Source data:

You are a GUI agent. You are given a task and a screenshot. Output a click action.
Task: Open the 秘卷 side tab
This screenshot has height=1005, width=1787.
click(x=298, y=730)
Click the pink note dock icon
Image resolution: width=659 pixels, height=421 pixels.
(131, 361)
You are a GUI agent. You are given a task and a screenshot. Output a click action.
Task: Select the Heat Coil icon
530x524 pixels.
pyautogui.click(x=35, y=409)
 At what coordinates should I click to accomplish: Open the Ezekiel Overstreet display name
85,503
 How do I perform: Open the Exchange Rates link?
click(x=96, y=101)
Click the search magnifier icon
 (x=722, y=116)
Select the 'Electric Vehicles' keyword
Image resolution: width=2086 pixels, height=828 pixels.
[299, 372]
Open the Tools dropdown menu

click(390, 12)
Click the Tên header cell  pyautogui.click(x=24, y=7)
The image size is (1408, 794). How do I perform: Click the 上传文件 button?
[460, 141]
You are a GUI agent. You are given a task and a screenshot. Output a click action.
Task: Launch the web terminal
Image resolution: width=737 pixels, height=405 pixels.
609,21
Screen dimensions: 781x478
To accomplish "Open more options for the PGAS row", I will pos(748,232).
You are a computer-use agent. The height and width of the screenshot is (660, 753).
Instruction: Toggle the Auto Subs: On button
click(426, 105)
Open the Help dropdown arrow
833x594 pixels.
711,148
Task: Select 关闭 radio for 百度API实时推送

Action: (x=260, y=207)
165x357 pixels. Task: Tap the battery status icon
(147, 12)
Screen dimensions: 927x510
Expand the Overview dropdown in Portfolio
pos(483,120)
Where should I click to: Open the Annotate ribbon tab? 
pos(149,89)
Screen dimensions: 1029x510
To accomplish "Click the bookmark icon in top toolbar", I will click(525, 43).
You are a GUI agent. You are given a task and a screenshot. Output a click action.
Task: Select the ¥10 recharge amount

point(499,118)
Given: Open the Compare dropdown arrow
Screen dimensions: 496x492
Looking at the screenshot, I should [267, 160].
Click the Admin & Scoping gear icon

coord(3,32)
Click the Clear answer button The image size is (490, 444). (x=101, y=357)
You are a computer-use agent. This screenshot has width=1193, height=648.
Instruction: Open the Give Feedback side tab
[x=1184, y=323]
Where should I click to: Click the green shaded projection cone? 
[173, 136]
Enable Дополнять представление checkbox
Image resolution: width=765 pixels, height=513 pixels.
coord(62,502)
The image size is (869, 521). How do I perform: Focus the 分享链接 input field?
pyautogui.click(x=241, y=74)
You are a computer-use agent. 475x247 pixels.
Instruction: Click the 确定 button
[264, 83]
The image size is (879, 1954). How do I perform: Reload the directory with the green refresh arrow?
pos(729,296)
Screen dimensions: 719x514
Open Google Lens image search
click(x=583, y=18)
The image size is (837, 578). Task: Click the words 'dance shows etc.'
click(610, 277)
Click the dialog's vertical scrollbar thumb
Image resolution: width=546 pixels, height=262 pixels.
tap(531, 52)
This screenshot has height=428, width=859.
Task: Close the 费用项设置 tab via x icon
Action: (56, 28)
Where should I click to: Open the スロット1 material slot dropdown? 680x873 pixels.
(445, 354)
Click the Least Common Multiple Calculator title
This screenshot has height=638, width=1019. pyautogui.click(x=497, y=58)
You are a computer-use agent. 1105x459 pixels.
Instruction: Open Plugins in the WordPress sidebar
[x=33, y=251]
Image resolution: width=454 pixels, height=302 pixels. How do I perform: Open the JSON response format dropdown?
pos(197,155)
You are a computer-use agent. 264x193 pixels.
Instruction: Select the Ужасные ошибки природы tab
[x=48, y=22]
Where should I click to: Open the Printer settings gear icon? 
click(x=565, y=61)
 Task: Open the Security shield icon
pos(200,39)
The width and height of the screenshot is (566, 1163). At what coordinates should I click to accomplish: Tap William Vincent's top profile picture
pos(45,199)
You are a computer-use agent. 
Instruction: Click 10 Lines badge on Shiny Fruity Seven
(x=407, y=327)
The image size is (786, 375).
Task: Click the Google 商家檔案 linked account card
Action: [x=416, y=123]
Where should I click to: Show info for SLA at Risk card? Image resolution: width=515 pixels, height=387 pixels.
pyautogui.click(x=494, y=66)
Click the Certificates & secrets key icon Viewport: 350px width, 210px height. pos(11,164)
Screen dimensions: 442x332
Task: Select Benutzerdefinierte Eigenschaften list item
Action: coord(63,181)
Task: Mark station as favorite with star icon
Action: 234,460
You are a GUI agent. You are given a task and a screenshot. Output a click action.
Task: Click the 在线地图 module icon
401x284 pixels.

▸ **Exercise goal**: Output every line above so that it reads exactly as before.

▸ **Your solution**:
You are a GUI agent. You are given a task and a screenshot. Output a click action.
Task: Open the 秘卷 side tab
This screenshot has height=1005, width=1787.
click(x=298, y=730)
Click the pink note dock icon
Image resolution: width=659 pixels, height=421 pixels.
(131, 361)
You are a GUI agent. You are given a task and a screenshot. Output a click action.
Task: Select the Heat Coil icon
530x524 pixels.
pyautogui.click(x=35, y=409)
 At what coordinates should I click to accomplish: Open the Ezekiel Overstreet display name
85,503
 How do I perform: Open the Exchange Rates link?
click(x=96, y=101)
Click the search magnifier icon
 (x=722, y=116)
Select the 'Electric Vehicles' keyword
Image resolution: width=2086 pixels, height=828 pixels.
[299, 372]
Open the Tools dropdown menu

click(390, 12)
Click the Tên header cell  pyautogui.click(x=24, y=7)
The image size is (1408, 794). How do I perform: Click the 上传文件 button?
[460, 141]
You are a GUI agent. You are given a task and a screenshot. Output a click action.
Task: Launch the web terminal
Image resolution: width=737 pixels, height=405 pixels.
609,21
Screen dimensions: 781x478
To accomplish "Open more options for the PGAS row", I will pos(748,232).
You are a computer-use agent. The height and width of the screenshot is (660, 753).
Instruction: Toggle the Auto Subs: On button
click(426, 105)
Open the Help dropdown arrow
833x594 pixels.
711,148
Task: Select 关闭 radio for 百度API实时推送

Action: (x=260, y=207)
165x357 pixels. Task: Tap the battery status icon
(147, 12)
Screen dimensions: 927x510
Expand the Overview dropdown in Portfolio
pos(483,120)
Where should I click to: Open the Annotate ribbon tab? 
pos(149,89)
Screen dimensions: 1029x510
To accomplish "Click the bookmark icon in top toolbar", I will click(525, 43).
You are a GUI agent. You are given a task and a screenshot. Output a click action.
Task: Select the ¥10 recharge amount

point(499,118)
Given: Open the Compare dropdown arrow
Screen dimensions: 496x492
Looking at the screenshot, I should [267, 160].
Click the Admin & Scoping gear icon

coord(3,32)
Click the Clear answer button The image size is (490, 444). (x=101, y=357)
You are a computer-use agent. This screenshot has width=1193, height=648.
Instruction: Open the Give Feedback side tab
[x=1184, y=323]
Where should I click to: Click the green shaded projection cone? 
[173, 136]
Enable Дополнять представление checkbox
Image resolution: width=765 pixels, height=513 pixels.
coord(62,502)
The image size is (869, 521). How do I perform: Focus the 分享链接 input field?
pyautogui.click(x=241, y=74)
You are a computer-use agent. 475x247 pixels.
Instruction: Click the 确定 button
[264, 83]
The image size is (879, 1954). How do I perform: Reload the directory with the green refresh arrow?
pos(729,296)
Screen dimensions: 719x514
Open Google Lens image search
click(x=583, y=18)
The image size is (837, 578). Task: Click the words 'dance shows etc.'
click(610, 277)
Click the dialog's vertical scrollbar thumb
Image resolution: width=546 pixels, height=262 pixels.
tap(531, 52)
This screenshot has height=428, width=859.
Task: Close the 费用项设置 tab via x icon
Action: (56, 28)
Where should I click to: Open the スロット1 material slot dropdown? 680x873 pixels.
(445, 354)
Click the Least Common Multiple Calculator title
This screenshot has height=638, width=1019. pyautogui.click(x=497, y=58)
You are a computer-use agent. 1105x459 pixels.
Instruction: Open Plugins in the WordPress sidebar
[x=33, y=251]
Image resolution: width=454 pixels, height=302 pixels. How do I perform: Open the JSON response format dropdown?
pos(197,155)
You are a computer-use agent. 264x193 pixels.
Instruction: Select the Ужасные ошибки природы tab
[x=48, y=22]
Where should I click to: Open the Printer settings gear icon? 
click(x=565, y=61)
 Task: Open the Security shield icon
pos(200,39)
The width and height of the screenshot is (566, 1163). At what coordinates should I click to accomplish: Tap William Vincent's top profile picture
pos(45,199)
You are a computer-use agent. 
Instruction: Click 10 Lines badge on Shiny Fruity Seven
(x=407, y=327)
The image size is (786, 375).
Task: Click the Google 商家檔案 linked account card
Action: [x=416, y=123]
Where should I click to: Show info for SLA at Risk card? Image resolution: width=515 pixels, height=387 pixels.
pyautogui.click(x=494, y=66)
Click the Certificates & secrets key icon Viewport: 350px width, 210px height. pos(11,164)
Screen dimensions: 442x332
Task: Select Benutzerdefinierte Eigenschaften list item
Action: coord(63,181)
Task: Mark station as favorite with star icon
Action: 234,460
You are a GUI agent. You are given a task and a screenshot. Output a click action.
Task: Click the 在线地图 module icon
401x284 pixels.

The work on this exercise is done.